Healthy Jalapeño Popper Chicken Casserole
Ingredients:
4 cups riced cauliflower (or 5 cups roughly chopped cauliflower)
1 cup light/reduced-fat cream cheese, room temperature
3/4 cup shredded mixed cheese
1/4 cup grated Parmesan cheese
1 lb. raw boneless skinless chicken breast cut into bite-sized pieces
One 4-oz. can diced jalapeños, drained
Optional topping: jalapeño slices
Seasonings:
1 tsp. garlic powder
1 tsp. onion powder
1/2 tsp. salt
1/4 tsp. black pepper
Directions:
Preheat oven to 375 degrees. Spray a 9″ X 13″ baking pan with nonstick spray.
If starting with roughly chopped cauliflower, pulse in a blender until reduced to rice-sized pieces, working in batches as needed.

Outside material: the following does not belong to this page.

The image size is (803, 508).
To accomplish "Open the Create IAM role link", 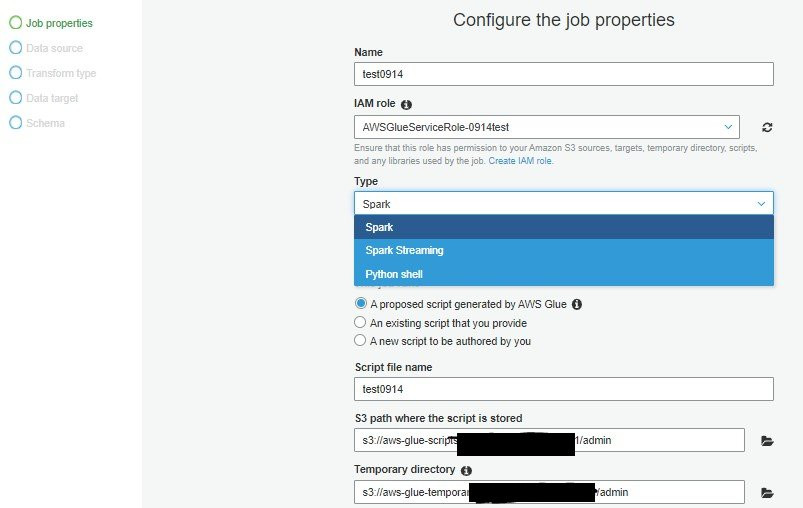I will tap(520, 161).
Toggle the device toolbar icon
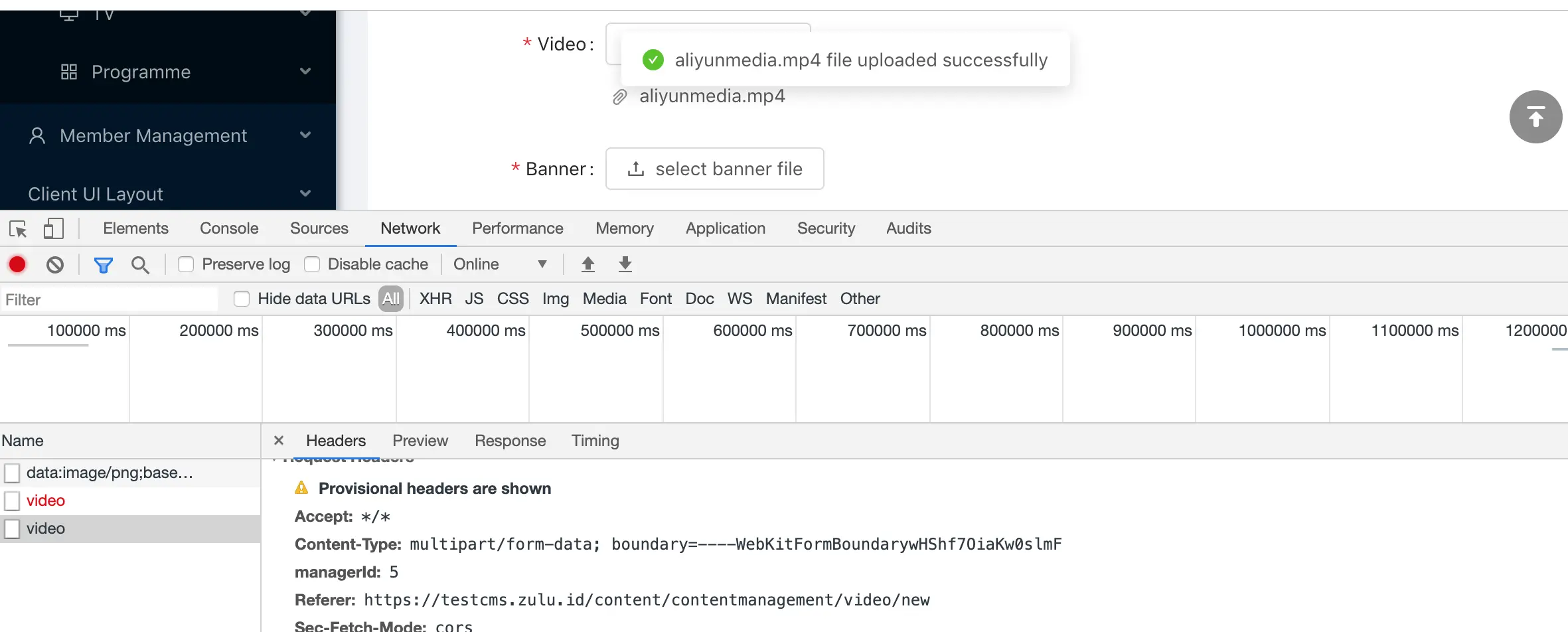The image size is (1568, 632). 53,229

In a large bowl, combine cream cheese, 1/4 cup cheese, and 2 tbsp. Parm. Stir until uniform. Add riced cauliflower and chicken, and sprinkle with seasonings. Mix well.
Fold in jalapeños. Transfer mixture to the baking pan, and smooth out the top.
Top with remaining 1/2 cup shredded cheese and 2 tbsp. Parm. Cover with foil, and bake for 20 minutes.
Remove foil. Bake until chicken is cooked through and cauliflower is tender, 20 – 25 more minutes.
Let cool for 10 minutes before slicing.